Of course, the deadliest terrorist attack on American soil prior to 9/11 was
the Oklahoma City bombing, which was masterminded by Timothy McVeigh, a man with
deep ties to far-right militant circles. McVeigh killed 168 people when he
bombed the Alfred P. Murrah federal building on April 19, 1995.
Despite this history of deadly
violence by individuals motivated by political ideologies other than al Qaeda,
it is jihadist violence that continues to dominate the news and the attention of
policy makers.
Some of this is quite
understandable. After all, on 9/11 al Qaeda's 19 terrorists killed almost 3,000
people in the space of a morning. Since then al Qaeda's branch in Yemen tried to
bring down with a bomb secreted on a passenger an American commercial jet flying
over Detroit on Christmas Day 2009 and al Qaeda's branch in Pakistan tried to
launch bombings on the New York subway system a few months earlier. Luckily
those plots didn't succeed, but certainly if they had the death toll would have
been on a large scale.
Yet the disparity in media
coverage between even failed jihadist terrorist attacks and this latest incident
in Kansas is emblematic of a flawed division in the public's mind between
killing that is purportedly committed in the name of Allah and killing that is
committed for other political ends, such as neo-Nazi beliefs about the need to
kill Jews.
Part of the reason for this
disconnect might be that when a Department of Homeland Security report warning
of violent right wing extremism was leaked in 2009, it generated a substantial
political controversy.
In a 2011 interview with the Southern Poverty Law Center,
Daryl Johnson, the leader of the team that produced the report, argued that
following the controversy, DHS's examination of such threats suffered, stating
"Since our report was leaked, DHS has not released a single report of its own on
this topic.
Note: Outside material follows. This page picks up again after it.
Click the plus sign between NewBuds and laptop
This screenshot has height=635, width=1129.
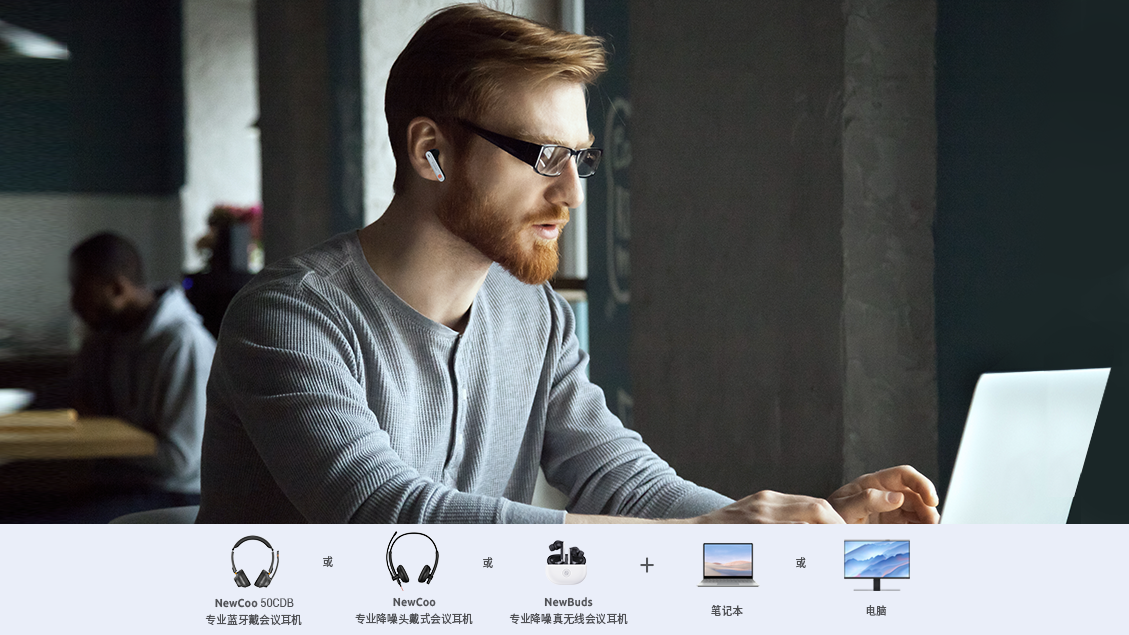pyautogui.click(x=647, y=565)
Not anything dealing with non-Islamic domestic extremism—whether
it's anti-abortion extremists, white supremacists, 'sovereign citizens,'
eco-terrorists, the whole gamut."
The threat from al Qaeda and its
associated forces has changed significantly since 9/11. Today, almost 13 years
after 9/11, al Qaeda has not successfully conducted another attack inside the
United States. And since 2011, no individual charged with plotting to conduct an
al Qaeda-inspired terrorist attack inside the United States has acted with more
than one accomplice. This demonstrates the difficulties today of forming a
jihadist group sufficiently large enough to conduct a complex attack anything on
the scale of 9/11, and is a tribute to the success of law enforcement agencies
in detecting and deterring jihadist terrorist activity.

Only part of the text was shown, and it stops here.